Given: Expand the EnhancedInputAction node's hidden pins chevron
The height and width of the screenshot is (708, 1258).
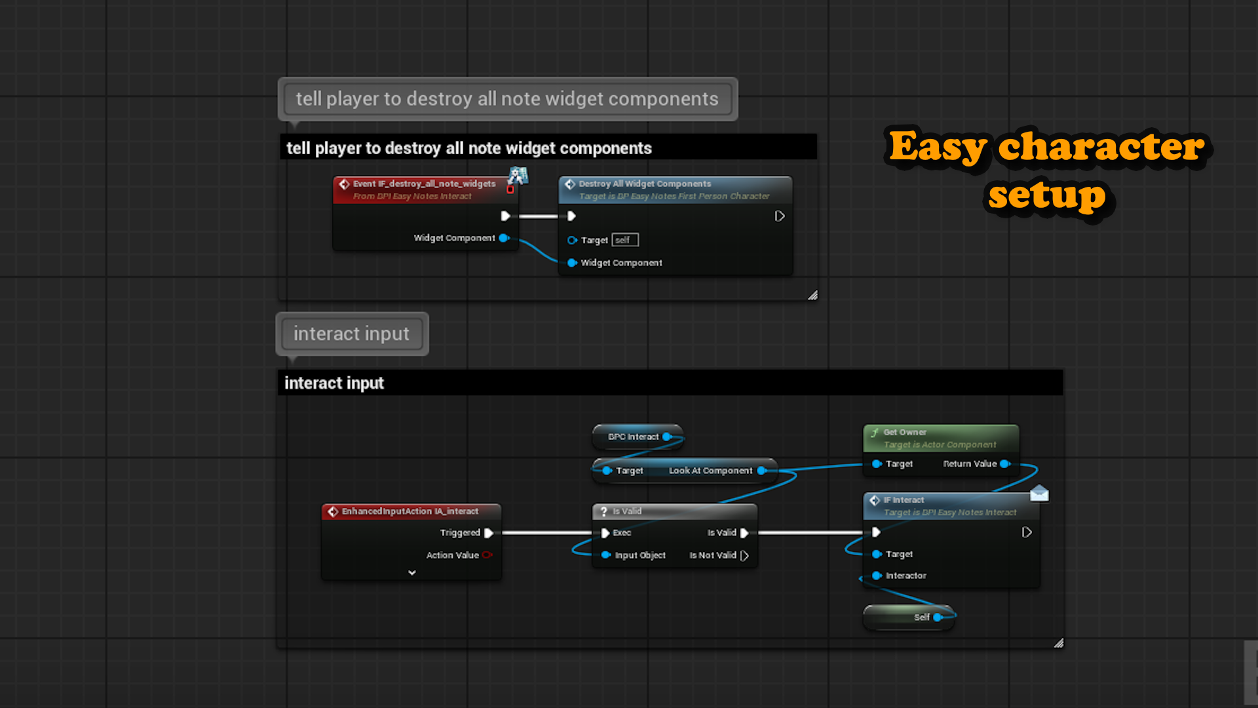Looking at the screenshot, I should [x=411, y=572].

■ ■ ■ ■

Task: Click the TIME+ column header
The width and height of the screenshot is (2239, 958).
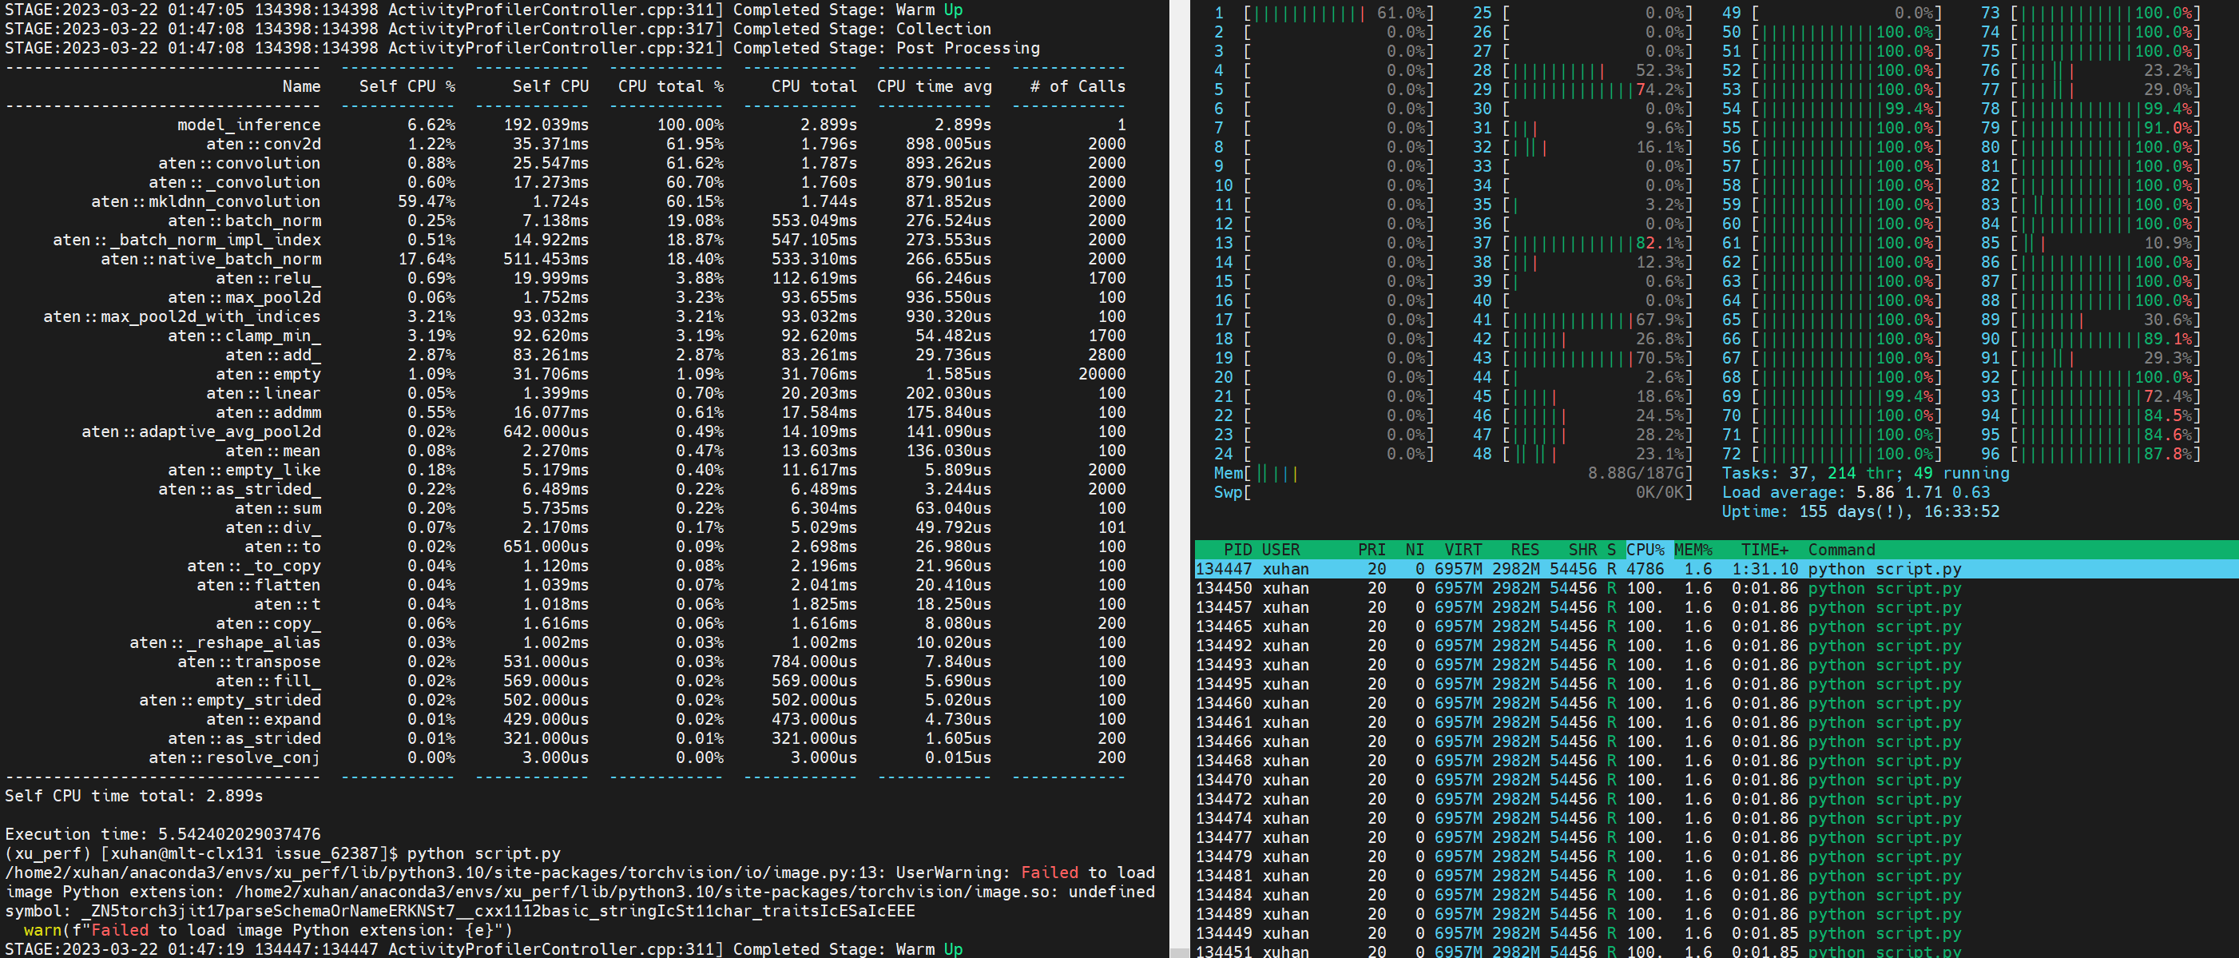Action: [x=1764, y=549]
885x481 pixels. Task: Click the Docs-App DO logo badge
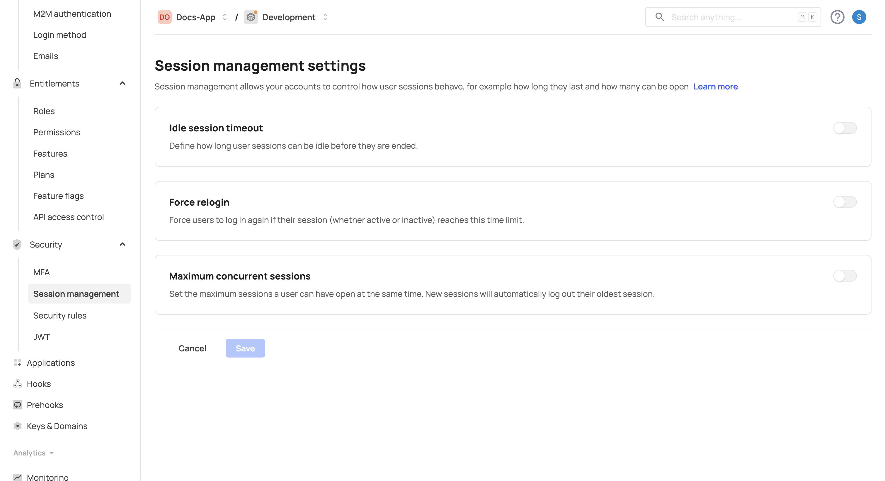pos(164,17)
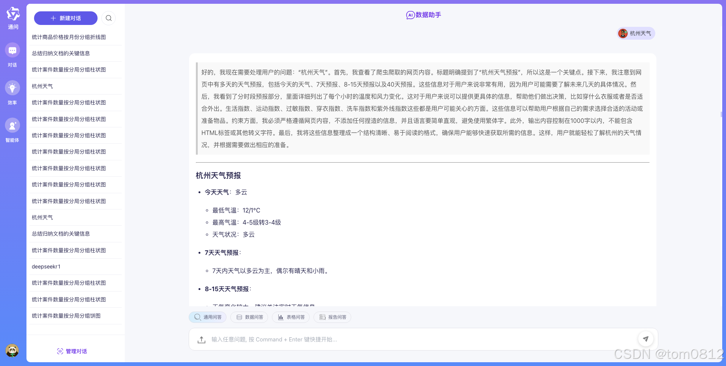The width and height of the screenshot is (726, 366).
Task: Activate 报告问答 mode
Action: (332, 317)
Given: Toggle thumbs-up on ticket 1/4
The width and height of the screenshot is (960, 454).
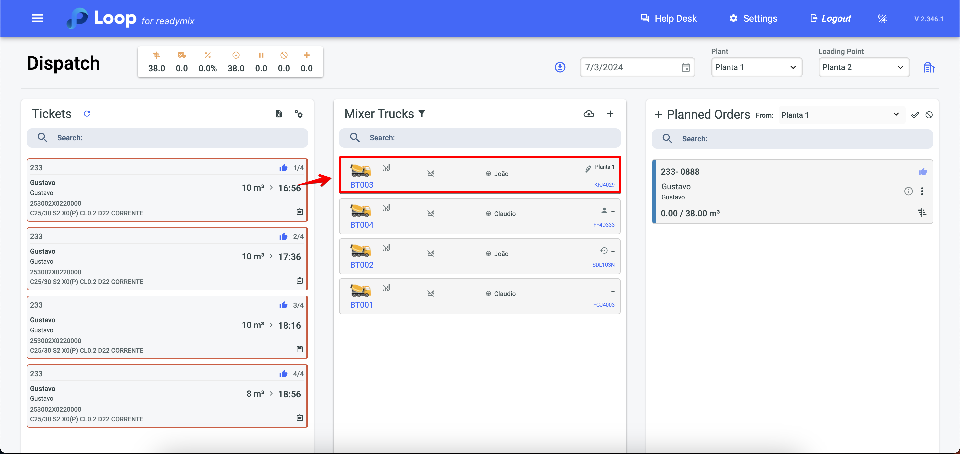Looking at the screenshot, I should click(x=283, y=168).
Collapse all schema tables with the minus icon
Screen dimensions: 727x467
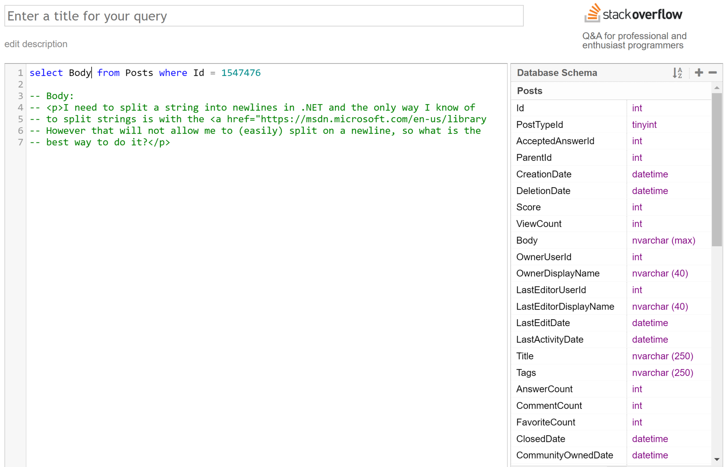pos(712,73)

■ ■ ■ ■

What is expected:
Within the listing, how many lines hold the string "Given"? State that number alone.

Answer to this exercise:
2